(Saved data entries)

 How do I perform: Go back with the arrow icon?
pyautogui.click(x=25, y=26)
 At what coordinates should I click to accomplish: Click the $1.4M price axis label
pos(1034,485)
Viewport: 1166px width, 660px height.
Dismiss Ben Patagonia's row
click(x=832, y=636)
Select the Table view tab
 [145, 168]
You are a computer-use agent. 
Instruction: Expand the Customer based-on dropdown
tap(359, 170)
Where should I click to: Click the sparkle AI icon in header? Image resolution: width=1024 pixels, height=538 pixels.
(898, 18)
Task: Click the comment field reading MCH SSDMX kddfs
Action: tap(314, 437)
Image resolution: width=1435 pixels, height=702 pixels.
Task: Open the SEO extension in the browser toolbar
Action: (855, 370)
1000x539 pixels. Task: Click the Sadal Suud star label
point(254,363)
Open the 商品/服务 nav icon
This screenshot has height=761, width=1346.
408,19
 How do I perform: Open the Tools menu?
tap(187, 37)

What the task asks:
Word for word, write out each record shown above.

Result for this task:
 How do I perform: Go back with the arrow icon?
pyautogui.click(x=25, y=26)
 At what coordinates should I click to accomplish: Click the $1.4M price axis label
pos(1034,485)
Viewport: 1166px width, 660px height.
Dismiss Ben Patagonia's row
click(x=832, y=636)
Select the Table view tab
 [145, 168]
You are a computer-use agent. 
Instruction: Expand the Customer based-on dropdown
tap(359, 170)
Where should I click to: Click the sparkle AI icon in header? Image resolution: width=1024 pixels, height=538 pixels.
(898, 18)
Task: Click the comment field reading MCH SSDMX kddfs
Action: tap(314, 437)
Image resolution: width=1435 pixels, height=702 pixels.
Task: Open the SEO extension in the browser toolbar
Action: (855, 370)
1000x539 pixels. Task: Click the Sadal Suud star label
point(254,363)
Open the 商品/服务 nav icon
This screenshot has height=761, width=1346.
408,19
 How do I perform: Open the Tools menu?
tap(187, 37)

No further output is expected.